June 30, 2016
Hi fellow Excel Addict,
Tomorrow (Friday, July 1) is Canada's 149th birthday and also the 100th anniversary of the Battle of the Somme during the First World War where 700 Newfoundlanders died in battle on that one day. This is a very special day for Newfoundland and I will be attending the ceremonies at the local war memorial.
On Saturday, I will be running in my 2nd road race (running) since I recuperated from my 18-month layoff due to a knee injury.
Hoping you will enjoy your weekend as well.
If you missed my 'Excel in Seconds' newsletter on Tuesday, I showed you 'Use Excel to Easily Remove the Background From Portrait Image'. You can read the tip here.
Wishing you another great day of Excelling,
Francis Hayes (The Excel Addict)
If you missed my last newsletter, you can click here to view it online.
If you have a favourite quote, send it to me and I may post it in my newsletter.
Quickly Merge Multiple Ranges of Cells Across Or Down
I'm not recommending using Merged Cells into all your spreadsheets because they can cause a whole bunch of problems with selecting ranges, sorting, filtering, and more. In worksheets where you are frequently manipulating data, I recommend you avoid merged cells.
However, there may be times when you are required to create form-type worksheets. Merged cells, in some cases, can help you better align and present your information.
Creating merged cells can sometimes be frustrating, so here are some tips to help you with merging cells more efficiently.
Merge Cells Across
When you need to merger cells across multiple columns for multiple individual rows, there is the hard way and there is the easy way. Most people do it the hard way, that is, they merger the cells for each row individually or they merge the cells on the first row and then copy the format (using Format Painter) to the other rows.

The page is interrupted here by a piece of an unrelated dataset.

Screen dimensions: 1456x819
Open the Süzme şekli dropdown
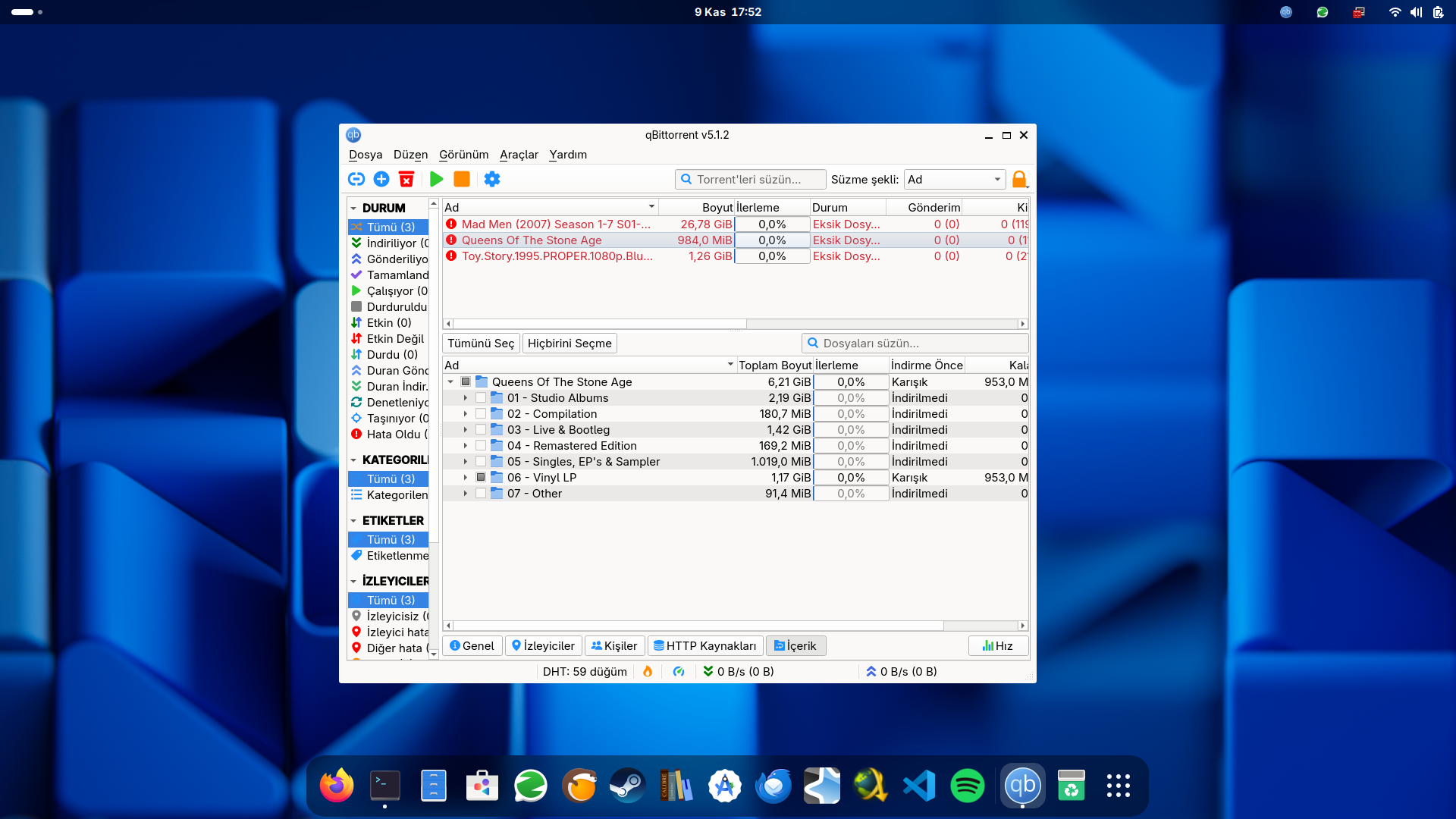click(955, 180)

A much quicker and easier way is to (1) select the entire block of cells you want to merge across for individual rows, (2) from the Home tab, click the small dropdown arrow to the right of Merge & Center and (3) choose Merge Across from the menu.
In one step, the cells (i.e. columns) will be merged into a single cell for each individual row.
See this example...
Merge Cells Down
Say you want to merge cells on several rows and repeat this down the column. Again, there is a hard way and an easy way.
You don't need to know the hard way.
One easy way is to merge the first three cells (e.g. B2:B4), click the Format Painter, then drag down to the cells below where you want to apply the same merged cells pattern.
Another way, to copy merged cells which is a little easier and faster is to select the merged cells and drag the Fill Handle down (or across) as far as you need.
If you need to copy the merged cells pattern to non-contiguous areas of your worksheet, select the merged cells, double-click on the Format Painter and click the top left cell of each area where you want to paste.
Not earth-shattering but anything to make your day a little easier is worth learning.